When the U.S. Supreme Court recently approved a court order that may require California to release 37,000 felons from prison, the five-justice majority said that the drastic measure was necessary to address “serious constitutional violations.” The reference was to the plaintiffs’ charge that California officials were violating the Eighth Amendment rights of the state’s prison population—in particular, their right not to undergo cruel and unusual punishment. Justice Anthony Kennedy, writing for the court, acknowledged that the order was “of unprecedented sweep and extent.” However, he wrote, “overcrowding has overtaken the limited resources of prison staff; imposed demands well beyond the capacity of medical and mental health facilities; and created unsanitary and unsafe conditions that make progress in the provision of care difficult or impossible to achieve.”
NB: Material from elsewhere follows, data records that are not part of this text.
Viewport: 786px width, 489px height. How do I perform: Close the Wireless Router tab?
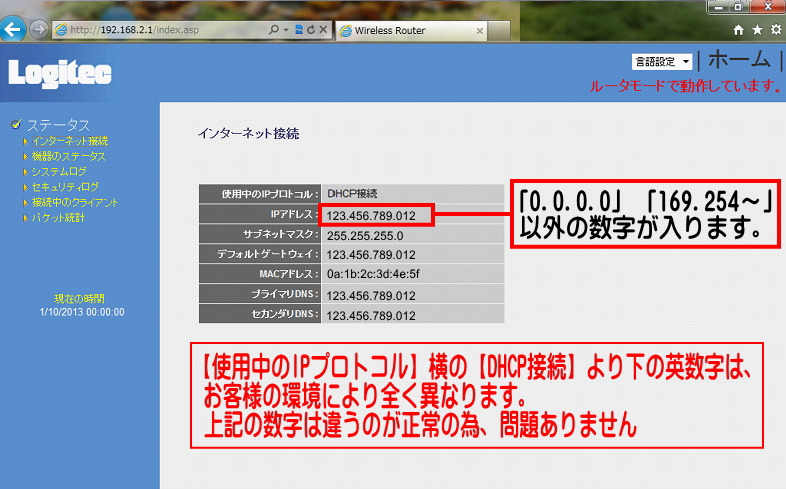click(480, 31)

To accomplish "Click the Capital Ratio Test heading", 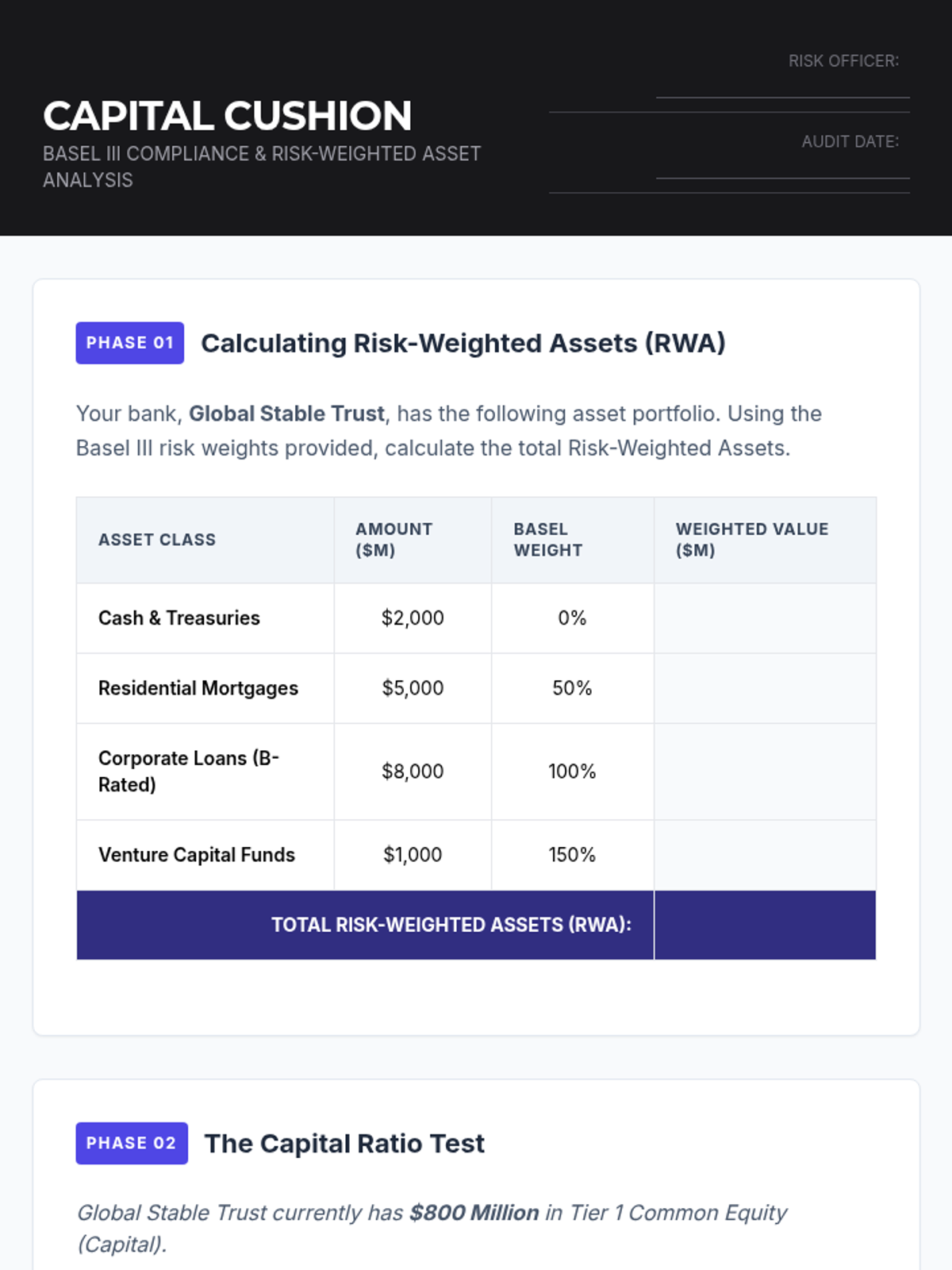I will (344, 1143).
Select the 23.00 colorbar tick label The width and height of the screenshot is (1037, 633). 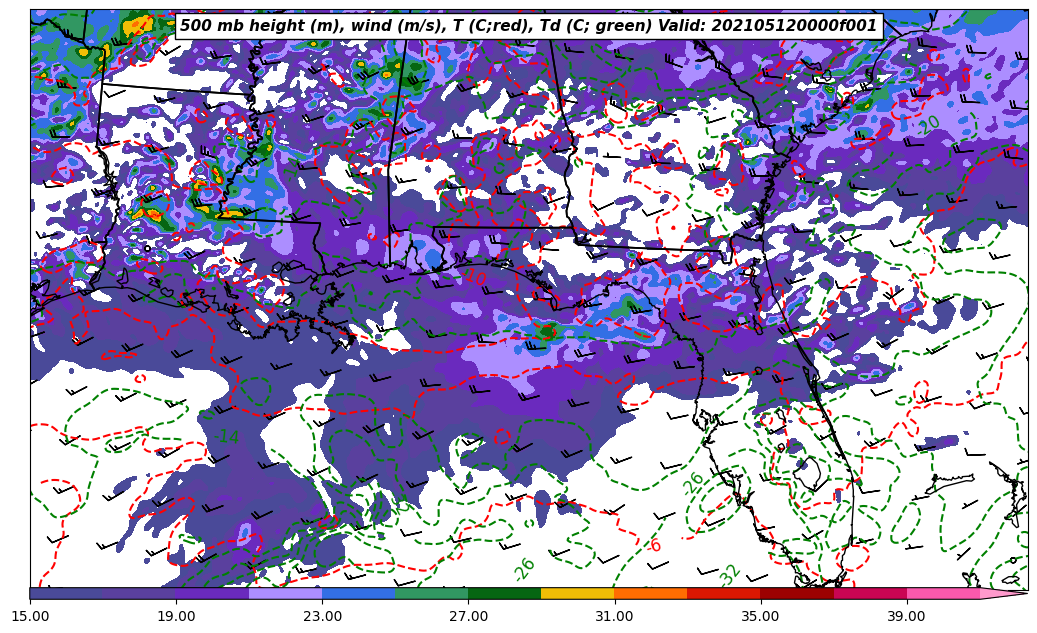(322, 616)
The decision was just the culmination of a long series of legal and political blunders by legislators, bureaucrats, and state officeholders. Start with the fact that the federal law authorizing courts to order the release of felons is expressly limited to instances in which the rights of particular individuals have been violated. It reads: “Prospective relief in any civil action with respect to prison conditions shall extend no further than necessary to correct the violation of the Federal right of a particular plaintiff or plaintiffs.” Kennedy does not discuss how the medical care for particular prisoners violates the minimum constitutional standard; indeed, he concedes that the court never addressed allegations of unconstitutional conduct toward individual prisoners. “Because plaintiffs do not base their case on deficiencies in care provided on any one occasion,” he notes, “this Court has no occasion to consider whether these instances of delay—or any other particular deficiency in medical care complained of by the plaintiffs—would violate the Constitution.”
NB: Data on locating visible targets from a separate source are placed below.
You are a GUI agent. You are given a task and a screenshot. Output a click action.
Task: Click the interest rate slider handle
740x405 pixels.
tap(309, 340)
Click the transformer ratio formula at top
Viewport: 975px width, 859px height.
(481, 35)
So how did the court arrive at “serious constitutional violations”? For that, we can thank California’s former attorney general, Bill Lockyer, who in 2001 “conceded that deficiencies in prison medical care violated prisoners’ Eighth Amendment rights,” as Kennedy writes, and thereby absolved the plaintiffs of the inconvenience of proving a connection between individual instances of mistreatment and a system-wide problem. In fact, undoubtedly as a result of Lockyer’s concession, the three-judge federal trial court whose order the Supreme Court just upheld refused to admit “evidence relevant solely to the existence of an ongoing constitutional violation.” Because Lockyer had already conceded that constitutional violations had taken place, the only questions the Supreme Court considered were whether overcrowding was the “primary” cause of the constitutional violations and whether a prisoner-release order was the only way to ease the overcrowding.
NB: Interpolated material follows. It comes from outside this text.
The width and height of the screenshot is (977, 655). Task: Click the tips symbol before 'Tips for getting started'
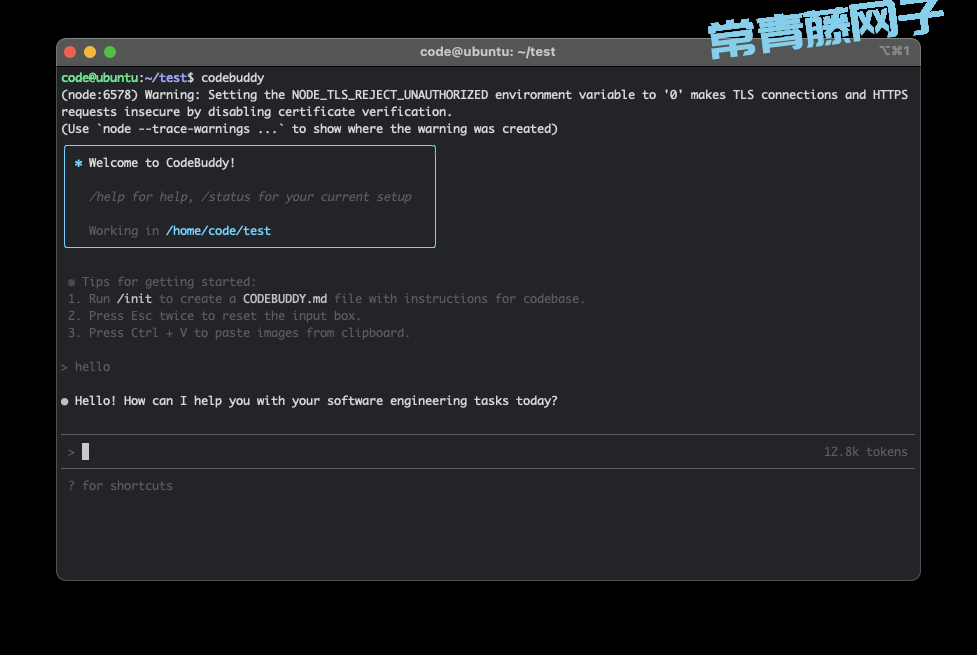pos(71,282)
Largely ignored by the Court was the real source of the problem: the exorbitant cost of running California’s prisons. Taxpayers spend about $48,000 per prisoner—nearly double what other states, such as Texas, or the federal government spends. Those costs are driven into the stratosphere by the political power of the California Correctional Peace Officers Association, which routinely contributes millions of dollars to candidates for public office, who then gratefully respond by approving lucrative employment contracts that have made California’s prison guards among the highest-paid in the nation. They enjoy lucrative health, dental, and vision benefits; unlimited accrual of vacation time, which can provide hundreds of thousands of dollars as a retirement bonus; more than eight weeks of paid vacation every year; overtime that can easily push the already high base salaries into annual pay in excess of $200,000; “fitness” bonuses that are now paid for simply getting an annual physical; pay for “walk time”—the time it takes to walk from your car to your duty station; and a pension system that locks in up to 90 percent of the final year’s pay, bolstered by whatever overtime can be accrued, into a lifelong income worth millions in retirement.

The union’s opposition to private prisons, which have demonstrably lower costs and which can often be built much more quickly than public prisons, has also contributed greatly to California’s overcrowding problem. Instead of addressing the cost side of the equation, which would obviously free up resources to hire more staff, build new facilities, and provide additional care, California’s elected officials have abdicated their responsibility to manage prisons in a cost-effective manner. They have allowed the prisons to be used as a money pit for the union, while reaping the benefits of the union’s generous campaign contributions. What gave the Supreme Court a pretext to find “serious constitutional violations,” in short, was a failure of political will. Californians should remember that when these freshly released felons move into their neighborhoods.